Questo è il pretesto che da spinta all’azione. In scena ritroviamo un grande cantante che ha fatto la storia del Rossini Opera Festival: Pietro Spagnoli, nei panni di Bruschino padre. Si conferma un grande artista, sicuro della sua bella voce e dalla grande presenza scenica. Lui a traino di una compagnia di canto piuttosto giovane ma di grande qualità. Nella compagnia di canto figurano Marina Monzò, Giorgio Caoduro, Jack Swanson, Gianluca Margheri, Chiara Tirotta, Manuel Amati ed Enrico Iviglia. Repliche il 13, 15 e 18 agosto. Lo spettacolo è coprodotto con la Royal Opera House Muscat (Oman) e con il Teatro Comunale di Bologna.
Conclude il ciclo delle tre opere rossiniane, una curiosità: Elisabetta regina d’Inghilterra della quale quasi tutti conoscono e riconoscono (la stessa del Barbiere di Siviglia) l’ouverture ma della quale in effetti si sa e si sente pochissimo.

Se pensate di trovarvi di fronte a una regina Elizabetta in stile Tudor, vi sbagliate di grosso. Elisabetta c’è ma è quella contemporanea, quella che Dio puntualmente salva.Davide Livermore, che firma la regia, spiazza tutti portando in scena un’opera che parla attraverso un linguaggio fatto per icone.Tutto ciò che sappiamo della regina Elisabetta II attraverso, serie e film, qui c’è, a partire dalla longeva serie di The crown, passando per The Queen e l’emblematico cervo, sino alla pellicola Il discorso del re. Elisabetta come un simbolo, una pop star divenuta opera d’arte. Diretta da Evelino Pidò, puntiglioso senza raggiungere il risultato sperato, è alla guida dell’Orchestra Sinfonica Nazionale della Rai e del Coro del Teatro Ventidio Basso che mostra sempre grande fermezza e puntualità.La messa in scena è cinematografica con le scene di Giò Forma, i costumi di Gianluca Falaschi, le luci di Nicolas Bovey e il videodesign di D-Wok.

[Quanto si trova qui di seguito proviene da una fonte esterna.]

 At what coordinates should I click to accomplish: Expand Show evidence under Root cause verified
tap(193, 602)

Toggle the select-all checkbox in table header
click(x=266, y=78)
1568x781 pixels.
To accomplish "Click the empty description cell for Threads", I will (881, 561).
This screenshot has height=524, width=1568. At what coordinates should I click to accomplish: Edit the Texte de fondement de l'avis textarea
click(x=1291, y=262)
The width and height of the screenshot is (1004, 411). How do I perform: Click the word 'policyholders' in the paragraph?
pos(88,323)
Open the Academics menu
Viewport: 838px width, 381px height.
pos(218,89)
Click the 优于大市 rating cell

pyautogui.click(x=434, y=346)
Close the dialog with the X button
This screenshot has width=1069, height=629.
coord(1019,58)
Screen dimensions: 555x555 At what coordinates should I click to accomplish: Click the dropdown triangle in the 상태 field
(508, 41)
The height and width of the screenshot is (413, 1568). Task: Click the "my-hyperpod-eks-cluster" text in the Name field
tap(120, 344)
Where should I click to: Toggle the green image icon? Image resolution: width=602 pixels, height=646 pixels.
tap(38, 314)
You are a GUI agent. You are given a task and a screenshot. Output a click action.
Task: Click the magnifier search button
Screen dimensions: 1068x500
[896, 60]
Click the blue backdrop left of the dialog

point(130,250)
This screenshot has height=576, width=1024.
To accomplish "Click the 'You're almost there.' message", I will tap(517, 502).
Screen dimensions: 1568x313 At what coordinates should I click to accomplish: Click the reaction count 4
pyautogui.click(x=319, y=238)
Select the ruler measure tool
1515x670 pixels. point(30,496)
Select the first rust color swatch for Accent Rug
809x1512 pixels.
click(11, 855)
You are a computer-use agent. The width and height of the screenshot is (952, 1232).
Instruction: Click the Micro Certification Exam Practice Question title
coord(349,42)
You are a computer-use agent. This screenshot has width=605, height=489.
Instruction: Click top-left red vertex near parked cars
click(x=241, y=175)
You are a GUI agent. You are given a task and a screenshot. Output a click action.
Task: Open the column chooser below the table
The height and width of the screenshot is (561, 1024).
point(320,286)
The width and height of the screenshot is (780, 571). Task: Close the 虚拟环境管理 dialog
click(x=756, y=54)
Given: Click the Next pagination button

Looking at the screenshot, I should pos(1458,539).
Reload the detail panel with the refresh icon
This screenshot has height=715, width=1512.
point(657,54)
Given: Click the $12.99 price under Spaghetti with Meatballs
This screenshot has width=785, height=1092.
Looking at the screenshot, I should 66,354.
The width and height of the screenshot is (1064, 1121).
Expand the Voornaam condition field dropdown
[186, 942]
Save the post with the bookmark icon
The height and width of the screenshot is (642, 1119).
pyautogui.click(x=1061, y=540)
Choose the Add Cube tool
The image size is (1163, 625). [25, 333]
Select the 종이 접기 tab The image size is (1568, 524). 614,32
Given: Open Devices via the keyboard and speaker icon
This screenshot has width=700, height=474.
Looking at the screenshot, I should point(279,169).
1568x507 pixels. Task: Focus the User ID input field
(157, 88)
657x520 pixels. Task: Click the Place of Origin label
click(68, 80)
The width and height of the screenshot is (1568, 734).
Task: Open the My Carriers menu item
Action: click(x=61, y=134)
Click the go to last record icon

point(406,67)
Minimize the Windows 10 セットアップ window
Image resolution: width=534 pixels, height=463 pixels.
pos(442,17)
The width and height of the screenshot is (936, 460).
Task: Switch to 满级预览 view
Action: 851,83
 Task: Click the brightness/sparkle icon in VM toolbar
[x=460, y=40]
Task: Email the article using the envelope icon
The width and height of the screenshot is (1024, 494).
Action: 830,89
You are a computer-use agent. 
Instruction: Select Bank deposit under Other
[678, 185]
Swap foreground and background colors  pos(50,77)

Forse l’aspetto visivo, oltre alla rarità del titolo proposto, sono il vero elemento di distinzione dalle altre due opere presenti in cartellone.Nel cast, Karine Deshayes molto simile visivamente alla regina, non convince totalmente e appare spesso affaticata in un ruolo dove il rigore è doveroso, Sergey Romanovsky e Salome Jicia convincono totalmente, brava Marta Pluda per la prima volta in versione en travestie, Barry Banks e Valentino Buzza completano il cast. Repliche il 17 e 21 agosto. Lo spettacolo è coprodotto con la Fondazione Teatro Massimo.

Il festival proseguirà con il consueto appuntamento con Il viaggio a Reims proposto dall accademia rossiniana, il 18 agosto alle ore 11.00 presso il teatro Rossini, l’atteso Stabat Mater il 20 agosto all’arena Vitrifrigo, il Gala rossini in piazza del Popolo, il 22 agosto e si concluderà con una serie di concerti interpretati dai grandi nomi del repertorio rossiniano.